是不是看錯了?但他又不敢再低頭确認一眼——他視關忻為指路明燈,金口玉言,他分明說過,阿堇的人生中沒有自己的戲份了,他發錯人了。
所以,怎麼可能?
他慢吞吞地撿起鑰匙,放在托盤上,洗手換上睡衣,坐回沙發,再沒有要事供他拖延。
遊雲開咽了口唾沫,手心滿是汗,蹭了蹭衣側,拘謹地翻過手機,屏幕亮起的瞬間,他當機立斷翻掌捂住,閉眼深呼吸數次後,開撲克牌似的撬起一道窄縫,從中窺視。
——沒錯,是阿堇。
遊雲開脫力一般把手機扔到一邊,片刻後破罐子破摔地夠回來,打開微信,将短短的一句話盤到包漿:“我明天晚上從京城回桃仙,下午一起吃個飯?”
這段話耀武揚威,将關忻的猜測打得慘敗——他沒有在阿堇的生命中殺青。一股卑鄙的竊喜和得意雨後春筍般複蘇生長,迅速占領高地——某種程度上,關忻活成了遊雲開渴望的象征,即:對所有事了如指掌,即便處于弱勢,依然得心應手遊刃有餘。
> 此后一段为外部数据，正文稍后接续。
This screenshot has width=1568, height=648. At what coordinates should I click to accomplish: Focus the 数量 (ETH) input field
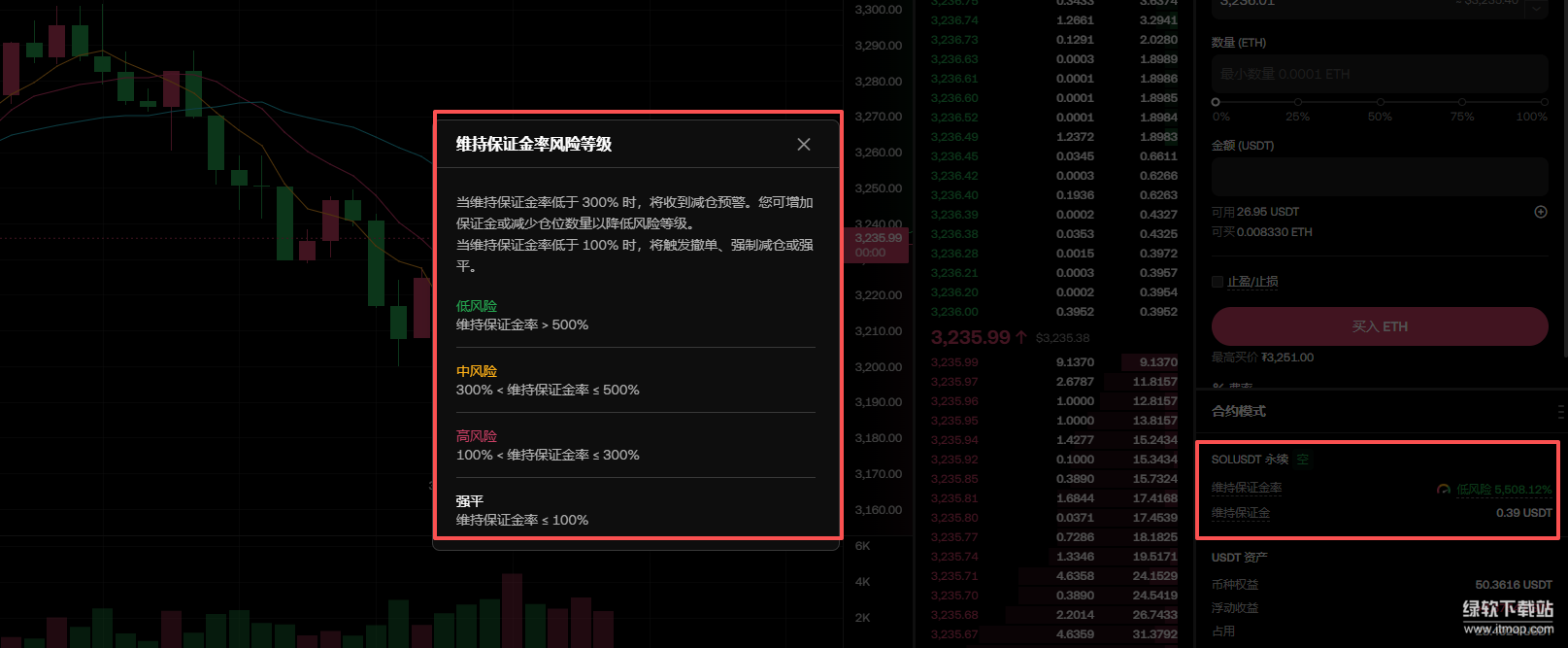(x=1379, y=74)
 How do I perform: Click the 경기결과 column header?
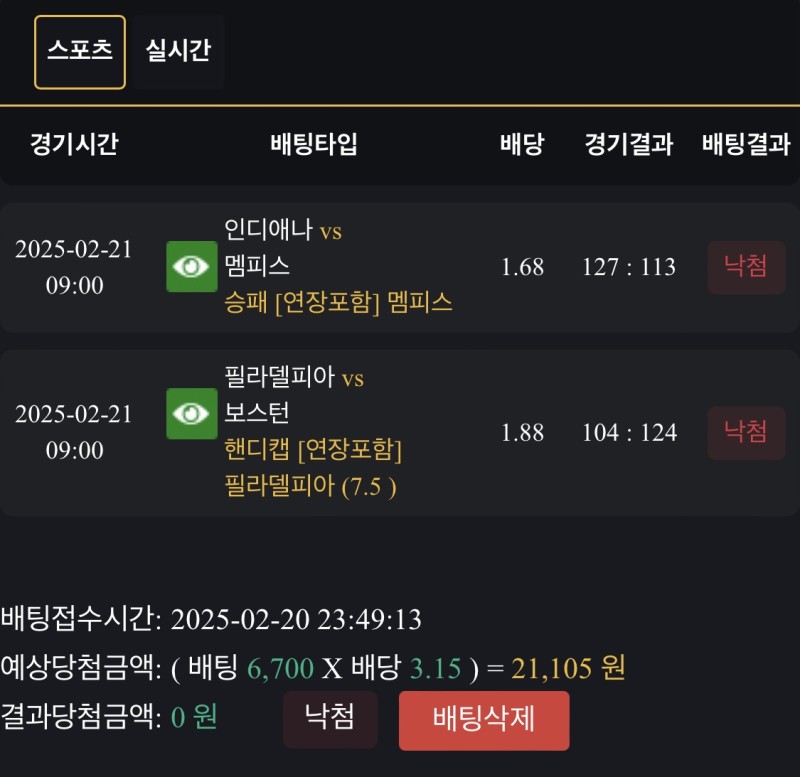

遊雲開無條件地信任他,可阿堇一事證明,關忻也不全是對的,在瘡疤中滋長的花朵也有判斷不準風向的時候。不動如山的敬仰産生小小的地震,卻也因此将關大夫拽下神壇,離自己近了一些,更能看清神像上斑駁的油彩和滄桑的刻痕,似乎用凡人的手去觸摸也不算亵渎。
他咂摸着複雜的心情,說不上是輸了還是赢了。阿堇之于他,就像一台心愛卻壞掉的老舊收音機,在丢進垃圾桶時忽然重新發出聲響,吓了他一跳,暫停攝入氧氣兩秒鐘後,他的心如同不斷震顫的琴弦,分不清是喜悅還是忐忑,猶豫着該不該把它撿回來。
他們相識在純真的少年時代,曾經阿堇是他最好的朋友,暑假一起窩在家裡吹風扇吃冰欺淩看漫畫打遊戲,寒假裹成個球跑出去吃火鍋放鞭炮溜冰打雪仗;阿堇的生日在春天,比他大半年,那是他一年中最喜歡的季節,可以騎着車從高處脫把而下,口中發出刺激的嚎叫,道旁樹枝芽苞初放,天地一片嬌嫩,日光薄薄的,曬不老他們。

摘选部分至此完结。